Overview
The Model Arena lets you compare AI models head-to-head by sending the same prompt to multiple models simultaneously and evaluating the results side by side. It includes an Elo ranking system that learns your preferences over time, helping you choose the best model for each task type.
Time to complete: ~10 minutes
Prerequisites
- VibeCLI installed and configured (see Demo 1: First Run)
- API keys for at least two AI providers (see Demo 3: Multi-Provider Chat)
- VibeUI installed for the graphical Arena panel (optional – CLI arena also available)
Step-by-Step Walkthrough
Step 1: Open the Arena in VibeUI
Launch VibeUI and navigate to the Arena panel:
- Open VibeUI:
cd vibeui && npm run tauri dev - Press
Cmd+Jto open the AI sidebar - Click the “Arena” tab in the panel tab bar
Alternatively, use the CLI:
vibecli arena
Step 2: Select models for comparison
In the Arena panel, choose which models to compare. You can select 2-4 models at a time.
VibeUI: Use the model selector dropdowns at the top of the Arena panel.
CLI:
vibecli arena --models claude:claude-sonnet-4-6,openai:gpt-4o,gemini:gemini-2.5-flash,groq:llama-3.3-70b-versatile
Example configurations:
# Compare flagship models
vibecli arena --models claude:claude-sonnet-4-6,openai:gpt-4o,gemini:gemini-2.5-pro
# Compare fast/cheap models
vibecli arena --models groq:llama-3.3-70b-versatile,cerebras:llama3.1-70b,ollama:llama3
# Compare coding models
vibecli arena --models claude:claude-sonnet-4-6,deepseek:deepseek-coder,mistral:codestral-latest
Step 3: Send a prompt to all models
Type your prompt in the Arena input field. The same prompt is sent to all selected models simultaneously.
VibeUI: Type in the input field and click “Send to All” or press Cmd+Enter.
CLI:
vibecli arena --models claude:claude-sonnet-4-6,openai:gpt-4o \
--prompt "Write a Rust function that finds the longest common subsequence of two strings"

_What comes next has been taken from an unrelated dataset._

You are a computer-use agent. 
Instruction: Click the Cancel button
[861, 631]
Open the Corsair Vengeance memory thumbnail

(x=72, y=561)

All models receive identical prompts with identical system messages to ensure a fair comparison.
Sending to 3 models...
[claude] Streaming... (1.2s)
[openai] Streaming... (0.9s)
[gemini] Streaming... (1.4s)
Step 4: View responses side by side
Responses appear in parallel columns (VibeUI) or sequentially labeled sections (CLI).
VibeUI layout:
+-------------------+-------------------+-------------------+
| Claude Sonnet 4 | GPT-4o | Gemini 2.0 Flash |
| | | |
| fn lcs(a: &str, | fn longest_common | pub fn lcs( |
| b: &str) | _subsequence( | s1: &str, |
| -> String { | s1: &str, | s2: &str, |
| let m = a.len();| s2: &str, | ) -> String { |
| ... | ... | ... |
| | | |
| Time: 2.3s | Time: 1.8s | Time: 2.1s |
| Tokens: 342 | Tokens: 289 | Tokens: 315 |
| Cost: $0.0034 | Cost: $0.0029 | Cost: $0.0008 |
+-------------------+-------------------+-------------------+
Each response card shows:
- The model name and provider
- Response time (time to first token and total)

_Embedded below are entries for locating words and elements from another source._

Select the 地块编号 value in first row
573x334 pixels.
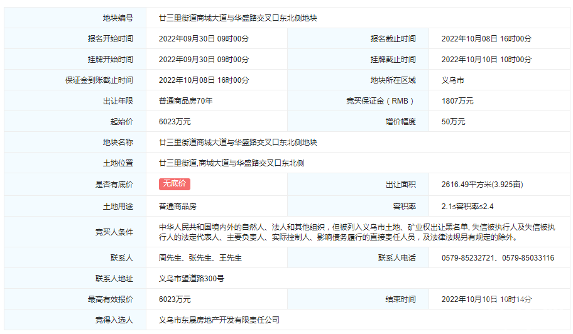pos(238,18)
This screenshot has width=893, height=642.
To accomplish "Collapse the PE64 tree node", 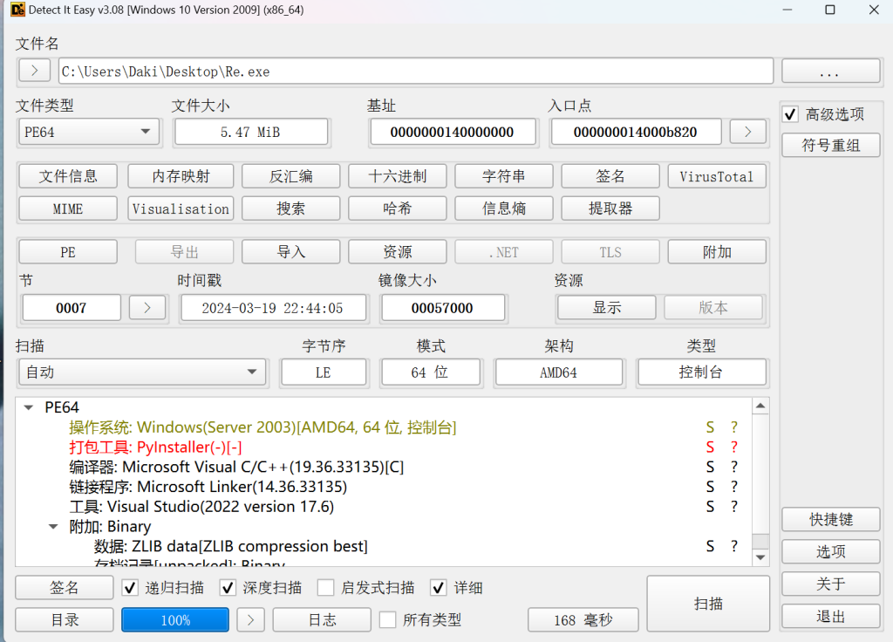I will click(x=28, y=407).
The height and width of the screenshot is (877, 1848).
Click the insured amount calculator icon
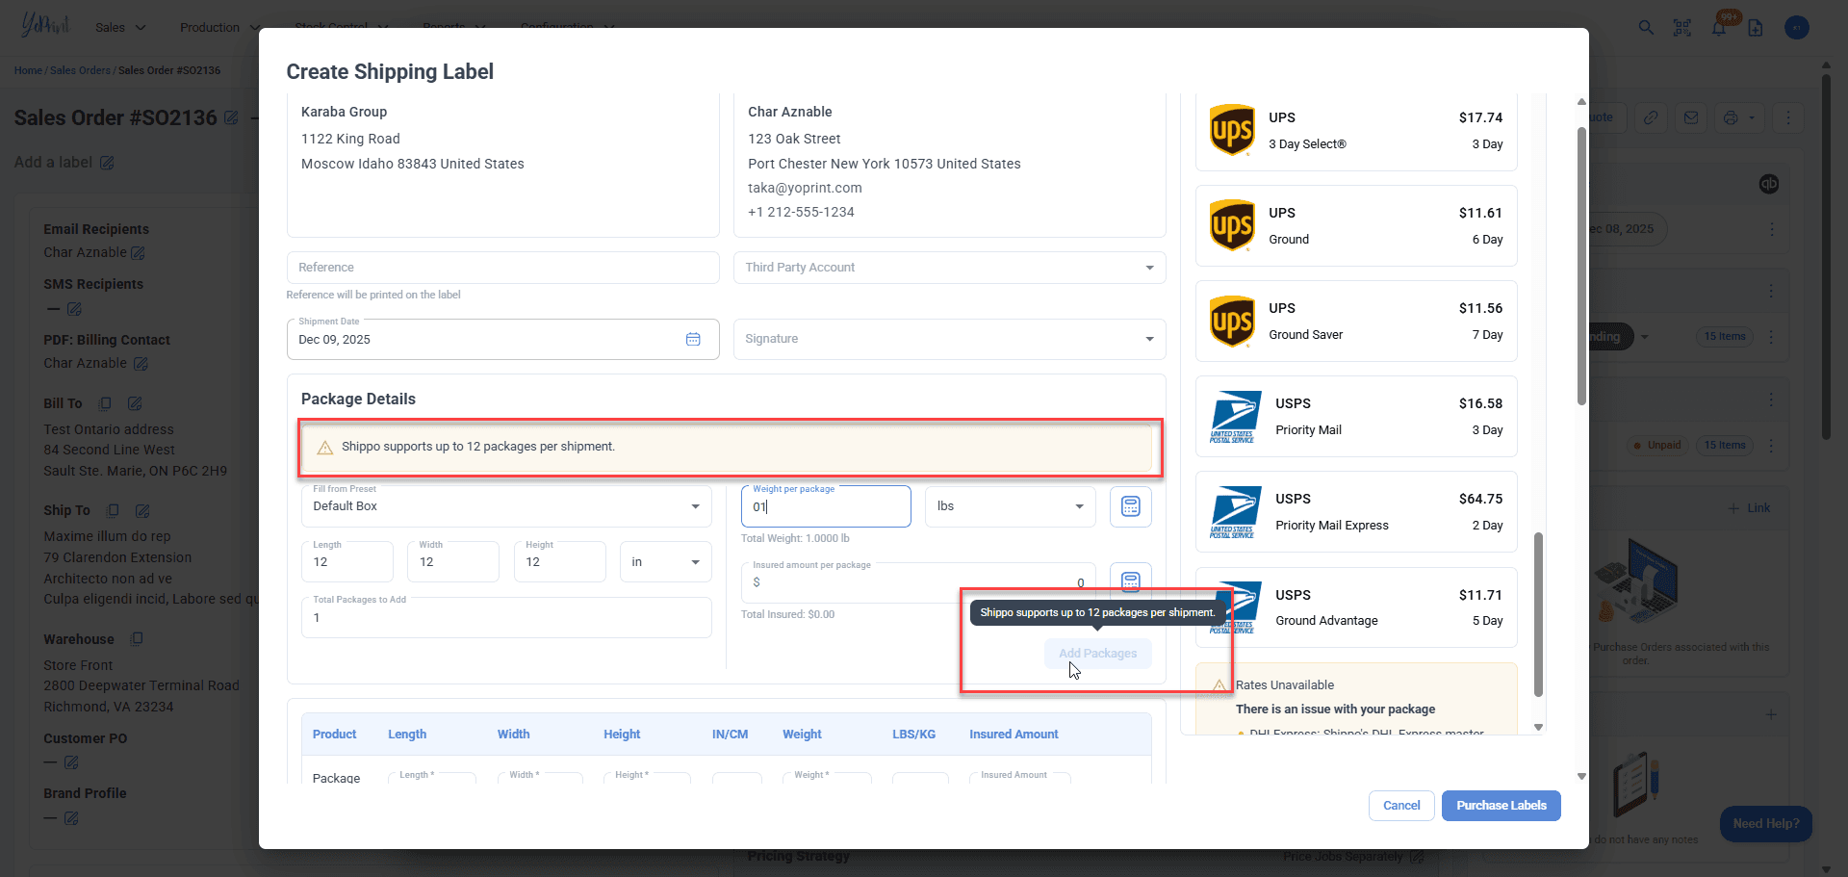point(1130,580)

- Token count (input + output)
- Estimated cost
- The full response with syntax highlighting
Step 5: Rate responses
After reviewing the responses, rate them to build your preference profile.
VibeUI: Click the thumbs up/down buttons on each response card, or select a winner.
CLI:
# After responses are displayed:
Rate the responses:
[1] Claude Sonnet 4 - Vote: (w)in / (l)ose / (t)ie / (s)kip
[2] GPT-4o - Vote: (w)in / (l)ose / (t)ie / (s)kip
[3] Gemini 2.0 Flash - Vote: (w)in / (l)ose / (t)ie / (s)kip
> 1w 2l 3t
Recorded: Claude wins, GPT-4o loses, Gemini ties.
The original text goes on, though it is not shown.